Daily Mail plots aggressive online growth with new site

Daily MailMail Online has launched a beta version of its new Daily Mail and Mail on Sunday website as part of its aggressive plans for growth. As part of the redesign, the site is ramping up its showbiz and women’s sections.

The beta site, beta.dailymail.co.uk went live this afternoon (April 16) and it is currently running in conjunction with its old website www.dailymail.co.uk.

Martin Clarke, editorial director of Mail Online, says 90% of its content is already available on the beta site and hopes to finalise the complete changeover within weeks.

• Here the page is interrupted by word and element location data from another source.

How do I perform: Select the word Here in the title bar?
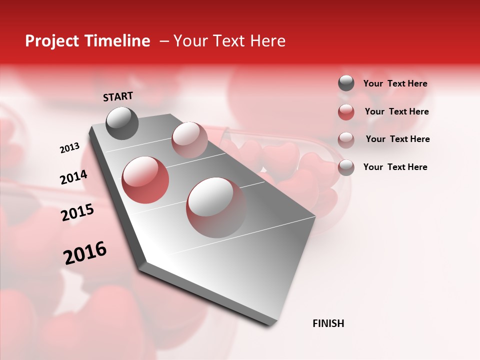(x=268, y=41)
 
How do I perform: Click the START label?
(x=118, y=96)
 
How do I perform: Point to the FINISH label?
(x=328, y=324)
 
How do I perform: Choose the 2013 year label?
(x=70, y=148)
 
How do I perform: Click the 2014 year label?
(x=74, y=178)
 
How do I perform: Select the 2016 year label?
(x=85, y=253)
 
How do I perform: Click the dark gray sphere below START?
(x=122, y=123)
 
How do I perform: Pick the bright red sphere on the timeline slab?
(x=146, y=180)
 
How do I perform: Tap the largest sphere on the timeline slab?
(x=216, y=208)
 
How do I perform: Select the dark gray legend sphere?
(x=346, y=84)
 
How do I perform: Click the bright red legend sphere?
(x=346, y=112)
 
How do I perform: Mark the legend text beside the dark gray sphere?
(x=395, y=84)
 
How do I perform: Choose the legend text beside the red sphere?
(x=396, y=112)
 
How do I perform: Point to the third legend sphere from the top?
(x=346, y=140)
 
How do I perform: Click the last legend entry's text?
(x=395, y=167)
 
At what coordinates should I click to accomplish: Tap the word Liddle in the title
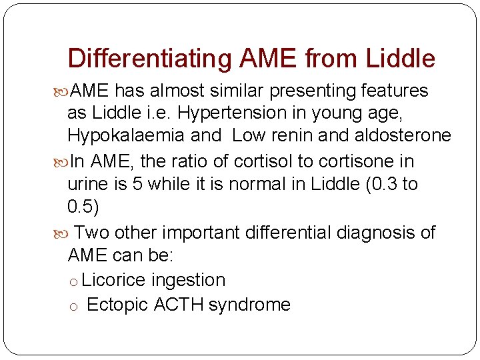pyautogui.click(x=400, y=59)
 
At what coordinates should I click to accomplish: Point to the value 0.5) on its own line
pyautogui.click(x=83, y=207)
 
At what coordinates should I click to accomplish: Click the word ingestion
pyautogui.click(x=189, y=280)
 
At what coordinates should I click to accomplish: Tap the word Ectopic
pyautogui.click(x=117, y=305)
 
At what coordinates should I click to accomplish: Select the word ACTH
pyautogui.click(x=179, y=305)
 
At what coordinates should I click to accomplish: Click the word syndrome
pyautogui.click(x=249, y=305)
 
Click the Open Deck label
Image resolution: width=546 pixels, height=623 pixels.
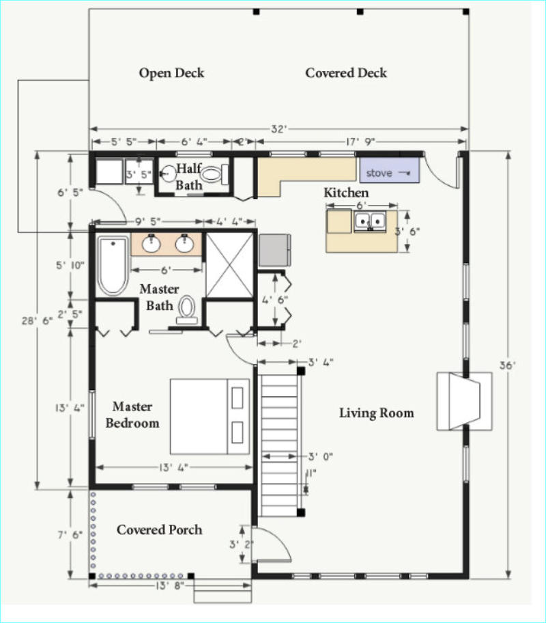171,73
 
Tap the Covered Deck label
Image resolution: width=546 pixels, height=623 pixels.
346,73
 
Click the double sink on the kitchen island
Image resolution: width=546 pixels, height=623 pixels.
370,221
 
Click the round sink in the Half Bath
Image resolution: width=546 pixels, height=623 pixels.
169,174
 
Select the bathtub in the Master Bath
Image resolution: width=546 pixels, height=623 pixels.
113,266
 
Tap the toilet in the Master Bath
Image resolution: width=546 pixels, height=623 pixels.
186,310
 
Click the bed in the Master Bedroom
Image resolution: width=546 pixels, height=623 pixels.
210,417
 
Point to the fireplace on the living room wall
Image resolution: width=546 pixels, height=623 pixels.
464,401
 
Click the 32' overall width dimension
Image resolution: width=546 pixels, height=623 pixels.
278,129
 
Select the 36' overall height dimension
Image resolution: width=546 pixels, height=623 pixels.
507,365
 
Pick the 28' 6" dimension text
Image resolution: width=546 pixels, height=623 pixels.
37,320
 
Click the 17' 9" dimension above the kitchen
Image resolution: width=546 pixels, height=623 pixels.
360,142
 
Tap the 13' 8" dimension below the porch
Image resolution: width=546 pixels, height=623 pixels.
171,585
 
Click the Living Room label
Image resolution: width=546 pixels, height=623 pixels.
377,413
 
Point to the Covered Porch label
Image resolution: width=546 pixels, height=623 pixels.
159,530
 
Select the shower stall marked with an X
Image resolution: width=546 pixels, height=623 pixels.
229,264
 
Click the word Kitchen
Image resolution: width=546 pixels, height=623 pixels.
346,193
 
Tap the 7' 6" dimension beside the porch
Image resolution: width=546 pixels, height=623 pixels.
70,535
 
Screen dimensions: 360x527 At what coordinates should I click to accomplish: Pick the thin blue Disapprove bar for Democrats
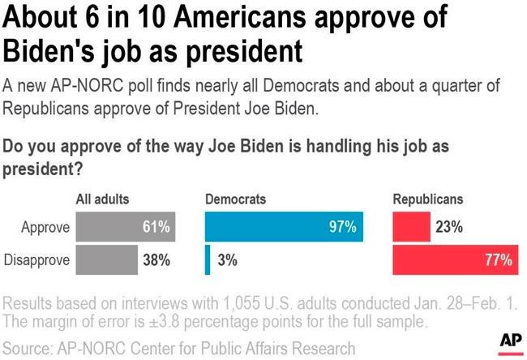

The redesigned site will now be branded Mail Online on the homepage, replacing the Daily Mail masthead. The changes also means there is more advertising inventory.

Clarke says it will be able to offer advertisers “entirely new shapes” beyond the skyscrapers, banners and multiple purpose units (MPU) currently on its old site. Also, on the pages featuring articles, it has moved skyscrapers from the right to the left hand side, pushing the MPU up higher – following the logic that people read from the left to the right.

“What we’ve done is looked at the aspects about our old site that worked and the bits that didn’t. We’ve accentuated the aspects we know worked. The ‘Femail’ and showbiz sections are bigger and brighter – more like a magazine,” Clarke says.

Mail Online is the second biggest newspaper website in the UK behind the guardian.co.uk. According to the Audit Bureau of Circulations electronic figures, it attracted over 17 million visitors in February this year, not far behind guardian.co.uk’s 19.5 million.

“We’ve been the fastest growing website for the last two years. We’ve built this site very ruthlessly and it has been ruthlessly dictated by the lessons we’ve learnt.”

He says at this stage there are no plans for marketing activity. “We’re 200% up year on year and we’ve not spent a penny on marketing or search, so we haven’t decided.”